Word for word, set down the full listing below.
++++++++++
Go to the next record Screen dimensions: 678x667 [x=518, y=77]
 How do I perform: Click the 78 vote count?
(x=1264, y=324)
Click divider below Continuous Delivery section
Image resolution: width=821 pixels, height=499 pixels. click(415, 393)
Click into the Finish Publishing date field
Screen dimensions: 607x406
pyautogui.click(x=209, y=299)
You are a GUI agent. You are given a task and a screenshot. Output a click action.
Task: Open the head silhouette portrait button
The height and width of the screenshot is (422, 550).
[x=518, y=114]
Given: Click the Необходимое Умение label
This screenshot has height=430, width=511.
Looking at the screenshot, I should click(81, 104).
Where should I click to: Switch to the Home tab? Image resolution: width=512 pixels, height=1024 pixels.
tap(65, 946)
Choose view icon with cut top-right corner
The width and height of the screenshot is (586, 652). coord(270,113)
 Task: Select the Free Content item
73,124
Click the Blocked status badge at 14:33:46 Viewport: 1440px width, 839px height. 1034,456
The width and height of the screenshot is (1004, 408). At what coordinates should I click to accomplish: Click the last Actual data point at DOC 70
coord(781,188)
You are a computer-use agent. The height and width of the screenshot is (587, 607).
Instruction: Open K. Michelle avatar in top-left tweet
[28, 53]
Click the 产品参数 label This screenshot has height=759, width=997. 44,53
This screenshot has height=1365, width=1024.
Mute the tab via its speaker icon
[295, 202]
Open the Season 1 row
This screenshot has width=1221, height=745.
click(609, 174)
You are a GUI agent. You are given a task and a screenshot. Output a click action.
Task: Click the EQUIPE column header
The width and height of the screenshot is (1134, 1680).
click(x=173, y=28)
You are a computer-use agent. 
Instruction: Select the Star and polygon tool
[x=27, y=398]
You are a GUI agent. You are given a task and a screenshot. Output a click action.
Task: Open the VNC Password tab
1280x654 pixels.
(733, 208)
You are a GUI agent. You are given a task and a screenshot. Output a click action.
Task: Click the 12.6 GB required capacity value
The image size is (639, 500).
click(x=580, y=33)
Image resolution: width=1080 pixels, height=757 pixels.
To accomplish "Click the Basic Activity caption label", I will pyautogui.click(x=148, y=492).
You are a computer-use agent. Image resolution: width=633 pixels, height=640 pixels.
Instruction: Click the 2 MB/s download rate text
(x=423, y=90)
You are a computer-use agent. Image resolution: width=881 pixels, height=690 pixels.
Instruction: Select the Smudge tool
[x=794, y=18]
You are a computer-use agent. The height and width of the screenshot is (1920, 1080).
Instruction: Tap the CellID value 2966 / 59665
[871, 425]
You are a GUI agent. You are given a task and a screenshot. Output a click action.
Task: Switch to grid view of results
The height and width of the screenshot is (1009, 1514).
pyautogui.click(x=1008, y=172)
++++++++++
**RESPONSE TO THIS TASK:**
Go to the next record Screen dimensions: 678x667 [x=518, y=77]
 How do I perform: Click the 78 vote count?
(x=1264, y=324)
Click divider below Continuous Delivery section
Image resolution: width=821 pixels, height=499 pixels. click(415, 393)
Click into the Finish Publishing date field
Screen dimensions: 607x406
pyautogui.click(x=209, y=299)
You are a GUI agent. You are given a task and a screenshot. Output a click action.
Task: Open the head silhouette portrait button
The height and width of the screenshot is (422, 550).
[x=518, y=114]
Given: Click the Необходимое Умение label
This screenshot has height=430, width=511.
Looking at the screenshot, I should click(81, 104).
Where should I click to: Switch to the Home tab? Image resolution: width=512 pixels, height=1024 pixels.
tap(65, 946)
Choose view icon with cut top-right corner
The width and height of the screenshot is (586, 652). coord(270,113)
 Task: Select the Free Content item
73,124
Click the Blocked status badge at 14:33:46 Viewport: 1440px width, 839px height. 1034,456
The width and height of the screenshot is (1004, 408). At what coordinates should I click to accomplish: Click the last Actual data point at DOC 70
coord(781,188)
You are a computer-use agent. The height and width of the screenshot is (587, 607).
Instruction: Open K. Michelle avatar in top-left tweet
[28, 53]
Click the 产品参数 label This screenshot has height=759, width=997. 44,53
This screenshot has height=1365, width=1024.
Mute the tab via its speaker icon
[295, 202]
Open the Season 1 row
This screenshot has width=1221, height=745.
click(609, 174)
You are a GUI agent. You are given a task and a screenshot. Output a click action.
Task: Click the EQUIPE column header
The width and height of the screenshot is (1134, 1680).
click(x=173, y=28)
You are a computer-use agent. 
Instruction: Select the Star and polygon tool
[x=27, y=398]
You are a GUI agent. You are given a task and a screenshot. Output a click action.
Task: Open the VNC Password tab
1280x654 pixels.
(733, 208)
You are a GUI agent. You are given a task and a screenshot. Output a click action.
Task: Click the 12.6 GB required capacity value
The image size is (639, 500).
click(x=580, y=33)
Image resolution: width=1080 pixels, height=757 pixels.
To accomplish "Click the Basic Activity caption label", I will pyautogui.click(x=148, y=492).
You are a computer-use agent. Image resolution: width=633 pixels, height=640 pixels.
Instruction: Click the 2 MB/s download rate text
(x=423, y=90)
You are a computer-use agent. Image resolution: width=881 pixels, height=690 pixels.
Instruction: Select the Smudge tool
[x=794, y=18]
You are a computer-use agent. The height and width of the screenshot is (1920, 1080).
Instruction: Tap the CellID value 2966 / 59665
[871, 425]
You are a GUI agent. You are given a task and a screenshot. Output a click action.
Task: Switch to grid view of results
The height and width of the screenshot is (1009, 1514).
pyautogui.click(x=1008, y=172)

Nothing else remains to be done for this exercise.